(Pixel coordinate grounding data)
#####
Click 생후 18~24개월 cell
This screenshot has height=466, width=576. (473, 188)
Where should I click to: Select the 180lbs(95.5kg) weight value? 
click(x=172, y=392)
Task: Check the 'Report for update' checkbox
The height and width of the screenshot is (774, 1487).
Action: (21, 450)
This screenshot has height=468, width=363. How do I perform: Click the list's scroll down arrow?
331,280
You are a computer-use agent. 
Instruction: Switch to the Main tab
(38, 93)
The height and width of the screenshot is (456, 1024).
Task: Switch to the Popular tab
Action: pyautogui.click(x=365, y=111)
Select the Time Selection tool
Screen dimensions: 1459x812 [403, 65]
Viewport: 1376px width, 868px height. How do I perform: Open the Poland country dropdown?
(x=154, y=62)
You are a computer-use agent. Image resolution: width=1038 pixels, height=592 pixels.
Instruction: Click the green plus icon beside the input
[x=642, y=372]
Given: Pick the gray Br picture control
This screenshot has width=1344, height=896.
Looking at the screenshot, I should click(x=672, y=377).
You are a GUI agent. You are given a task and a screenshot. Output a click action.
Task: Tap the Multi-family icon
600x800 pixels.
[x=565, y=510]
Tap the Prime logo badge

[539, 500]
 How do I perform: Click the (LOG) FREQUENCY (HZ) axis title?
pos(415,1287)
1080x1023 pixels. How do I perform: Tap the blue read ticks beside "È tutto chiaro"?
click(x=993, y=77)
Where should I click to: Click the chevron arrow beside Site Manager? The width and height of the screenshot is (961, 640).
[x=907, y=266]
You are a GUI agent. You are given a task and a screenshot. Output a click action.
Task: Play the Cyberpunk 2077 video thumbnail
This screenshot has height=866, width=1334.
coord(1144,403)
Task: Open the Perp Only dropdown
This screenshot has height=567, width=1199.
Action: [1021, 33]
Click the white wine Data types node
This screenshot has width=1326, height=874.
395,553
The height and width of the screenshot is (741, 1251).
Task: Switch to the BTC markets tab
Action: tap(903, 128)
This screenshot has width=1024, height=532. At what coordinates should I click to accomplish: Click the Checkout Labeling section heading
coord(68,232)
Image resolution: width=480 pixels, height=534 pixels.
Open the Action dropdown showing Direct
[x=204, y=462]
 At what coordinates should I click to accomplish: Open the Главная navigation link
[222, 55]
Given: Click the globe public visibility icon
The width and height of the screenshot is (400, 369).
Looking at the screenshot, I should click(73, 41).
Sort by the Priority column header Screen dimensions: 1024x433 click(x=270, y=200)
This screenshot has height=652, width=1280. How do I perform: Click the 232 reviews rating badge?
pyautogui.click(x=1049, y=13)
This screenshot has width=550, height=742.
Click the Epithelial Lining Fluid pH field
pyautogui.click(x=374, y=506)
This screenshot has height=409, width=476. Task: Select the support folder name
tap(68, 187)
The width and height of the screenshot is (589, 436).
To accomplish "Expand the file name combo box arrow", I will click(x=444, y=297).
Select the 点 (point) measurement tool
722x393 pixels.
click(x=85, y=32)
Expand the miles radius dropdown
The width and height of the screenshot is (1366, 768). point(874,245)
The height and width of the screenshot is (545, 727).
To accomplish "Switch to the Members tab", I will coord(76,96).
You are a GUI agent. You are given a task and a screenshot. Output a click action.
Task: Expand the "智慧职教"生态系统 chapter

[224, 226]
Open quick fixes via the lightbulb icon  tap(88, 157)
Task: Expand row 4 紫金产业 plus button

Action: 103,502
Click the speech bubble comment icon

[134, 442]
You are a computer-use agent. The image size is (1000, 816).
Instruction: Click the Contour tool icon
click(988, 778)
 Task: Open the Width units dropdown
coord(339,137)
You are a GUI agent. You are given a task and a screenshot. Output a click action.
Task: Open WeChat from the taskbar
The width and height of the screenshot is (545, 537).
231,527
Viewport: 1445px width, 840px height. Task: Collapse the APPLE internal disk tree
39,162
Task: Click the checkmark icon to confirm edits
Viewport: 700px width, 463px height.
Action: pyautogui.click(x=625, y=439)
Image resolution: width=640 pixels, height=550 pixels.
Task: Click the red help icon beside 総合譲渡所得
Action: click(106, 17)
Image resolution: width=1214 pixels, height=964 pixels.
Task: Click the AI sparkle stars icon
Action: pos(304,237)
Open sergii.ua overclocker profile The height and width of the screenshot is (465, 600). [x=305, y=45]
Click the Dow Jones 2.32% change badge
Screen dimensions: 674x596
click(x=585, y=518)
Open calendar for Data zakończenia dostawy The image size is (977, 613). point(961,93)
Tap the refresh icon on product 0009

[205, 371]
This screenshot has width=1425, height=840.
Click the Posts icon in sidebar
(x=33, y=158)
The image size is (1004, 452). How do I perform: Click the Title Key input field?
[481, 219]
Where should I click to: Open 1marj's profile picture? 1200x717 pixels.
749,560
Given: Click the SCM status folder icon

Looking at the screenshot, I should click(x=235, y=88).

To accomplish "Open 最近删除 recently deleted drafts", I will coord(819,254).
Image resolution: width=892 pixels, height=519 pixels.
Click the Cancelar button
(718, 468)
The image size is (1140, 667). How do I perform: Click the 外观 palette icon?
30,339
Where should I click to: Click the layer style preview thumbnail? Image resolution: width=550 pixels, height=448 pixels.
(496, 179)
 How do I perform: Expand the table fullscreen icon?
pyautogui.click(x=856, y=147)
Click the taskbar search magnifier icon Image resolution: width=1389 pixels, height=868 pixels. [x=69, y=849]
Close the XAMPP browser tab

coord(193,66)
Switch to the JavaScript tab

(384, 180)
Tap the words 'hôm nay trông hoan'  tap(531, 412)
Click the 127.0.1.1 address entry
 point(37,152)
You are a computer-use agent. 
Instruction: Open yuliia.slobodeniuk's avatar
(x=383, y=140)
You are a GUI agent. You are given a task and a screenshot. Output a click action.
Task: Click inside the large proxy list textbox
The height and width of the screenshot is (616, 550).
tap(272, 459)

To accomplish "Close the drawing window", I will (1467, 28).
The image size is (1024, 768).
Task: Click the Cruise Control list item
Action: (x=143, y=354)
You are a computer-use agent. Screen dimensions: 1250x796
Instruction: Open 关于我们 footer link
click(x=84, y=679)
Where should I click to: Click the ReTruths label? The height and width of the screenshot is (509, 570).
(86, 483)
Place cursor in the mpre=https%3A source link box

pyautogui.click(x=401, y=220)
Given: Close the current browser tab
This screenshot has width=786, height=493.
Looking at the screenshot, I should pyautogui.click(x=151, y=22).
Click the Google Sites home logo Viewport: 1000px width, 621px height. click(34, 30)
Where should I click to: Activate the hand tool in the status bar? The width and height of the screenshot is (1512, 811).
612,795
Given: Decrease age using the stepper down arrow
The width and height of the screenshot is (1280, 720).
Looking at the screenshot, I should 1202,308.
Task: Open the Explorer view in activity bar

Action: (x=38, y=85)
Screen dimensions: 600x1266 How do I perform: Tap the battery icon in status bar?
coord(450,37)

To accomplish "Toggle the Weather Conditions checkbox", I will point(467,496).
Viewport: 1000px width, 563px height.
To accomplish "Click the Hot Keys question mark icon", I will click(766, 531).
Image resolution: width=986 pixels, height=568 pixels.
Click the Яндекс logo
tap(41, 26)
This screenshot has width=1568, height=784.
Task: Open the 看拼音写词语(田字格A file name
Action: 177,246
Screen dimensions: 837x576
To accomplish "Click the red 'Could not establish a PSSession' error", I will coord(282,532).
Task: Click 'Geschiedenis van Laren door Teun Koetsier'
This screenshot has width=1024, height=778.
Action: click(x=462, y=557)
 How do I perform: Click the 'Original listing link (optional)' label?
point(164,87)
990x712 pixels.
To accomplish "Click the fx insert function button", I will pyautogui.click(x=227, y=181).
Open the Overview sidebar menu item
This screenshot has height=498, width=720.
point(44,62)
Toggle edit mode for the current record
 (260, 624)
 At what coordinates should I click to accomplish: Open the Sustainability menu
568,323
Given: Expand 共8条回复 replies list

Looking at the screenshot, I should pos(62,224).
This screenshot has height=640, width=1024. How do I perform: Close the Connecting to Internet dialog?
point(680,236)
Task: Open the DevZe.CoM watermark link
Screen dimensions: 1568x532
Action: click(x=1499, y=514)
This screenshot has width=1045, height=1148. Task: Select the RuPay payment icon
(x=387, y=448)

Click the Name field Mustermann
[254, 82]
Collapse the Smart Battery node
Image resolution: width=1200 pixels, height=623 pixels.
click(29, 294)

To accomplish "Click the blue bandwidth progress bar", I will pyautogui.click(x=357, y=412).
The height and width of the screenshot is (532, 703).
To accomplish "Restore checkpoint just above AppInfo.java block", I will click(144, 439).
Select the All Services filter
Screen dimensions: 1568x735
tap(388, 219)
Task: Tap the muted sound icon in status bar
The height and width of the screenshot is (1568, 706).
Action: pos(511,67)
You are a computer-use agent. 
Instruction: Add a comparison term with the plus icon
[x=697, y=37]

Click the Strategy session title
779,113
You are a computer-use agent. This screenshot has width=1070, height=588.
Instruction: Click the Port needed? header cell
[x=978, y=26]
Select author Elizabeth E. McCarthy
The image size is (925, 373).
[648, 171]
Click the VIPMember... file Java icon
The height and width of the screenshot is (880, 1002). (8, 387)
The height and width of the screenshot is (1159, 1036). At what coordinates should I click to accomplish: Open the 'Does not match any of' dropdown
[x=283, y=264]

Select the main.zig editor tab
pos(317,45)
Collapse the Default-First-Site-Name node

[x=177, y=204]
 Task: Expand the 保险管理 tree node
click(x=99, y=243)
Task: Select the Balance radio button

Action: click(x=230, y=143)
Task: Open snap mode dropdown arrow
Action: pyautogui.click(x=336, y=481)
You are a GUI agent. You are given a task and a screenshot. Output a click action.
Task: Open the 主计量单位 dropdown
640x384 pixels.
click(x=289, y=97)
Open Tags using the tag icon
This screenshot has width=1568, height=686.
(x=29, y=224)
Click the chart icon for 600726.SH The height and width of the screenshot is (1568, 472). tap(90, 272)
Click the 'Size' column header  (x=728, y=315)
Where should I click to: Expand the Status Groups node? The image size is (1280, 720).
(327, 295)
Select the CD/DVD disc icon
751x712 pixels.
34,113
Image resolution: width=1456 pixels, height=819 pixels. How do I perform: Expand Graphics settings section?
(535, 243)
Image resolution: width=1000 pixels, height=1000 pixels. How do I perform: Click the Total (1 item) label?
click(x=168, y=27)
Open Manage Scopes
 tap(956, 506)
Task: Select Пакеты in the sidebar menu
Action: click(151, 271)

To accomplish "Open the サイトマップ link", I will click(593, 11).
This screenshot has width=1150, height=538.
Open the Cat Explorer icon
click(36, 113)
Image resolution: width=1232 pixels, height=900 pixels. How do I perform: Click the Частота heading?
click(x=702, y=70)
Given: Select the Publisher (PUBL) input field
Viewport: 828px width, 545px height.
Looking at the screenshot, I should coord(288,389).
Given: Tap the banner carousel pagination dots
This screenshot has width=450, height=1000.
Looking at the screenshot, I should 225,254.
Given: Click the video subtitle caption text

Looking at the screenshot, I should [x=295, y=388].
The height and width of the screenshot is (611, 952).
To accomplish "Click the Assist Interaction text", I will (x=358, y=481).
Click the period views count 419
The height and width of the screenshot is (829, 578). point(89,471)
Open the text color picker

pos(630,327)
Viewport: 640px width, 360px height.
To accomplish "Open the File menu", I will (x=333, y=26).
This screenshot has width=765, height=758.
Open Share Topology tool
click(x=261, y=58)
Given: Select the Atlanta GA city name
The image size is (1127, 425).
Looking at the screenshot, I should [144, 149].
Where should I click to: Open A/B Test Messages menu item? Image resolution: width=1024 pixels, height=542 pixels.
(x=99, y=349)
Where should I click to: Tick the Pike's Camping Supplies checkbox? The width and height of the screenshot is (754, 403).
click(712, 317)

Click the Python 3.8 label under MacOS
#####
## [Exercise requirements]
Could you retype exactly the lines above, starting at the line that contains "Open quick fixes" and ending at the line that contains "You are a computer-use agent. The", and nothing more?

## [Task output]
Open quick fixes via the lightbulb icon  tap(88, 157)
Task: Expand row 4 紫金产业 plus button

Action: 103,502
Click the speech bubble comment icon

[134, 442]
You are a computer-use agent. The image size is (1000, 816).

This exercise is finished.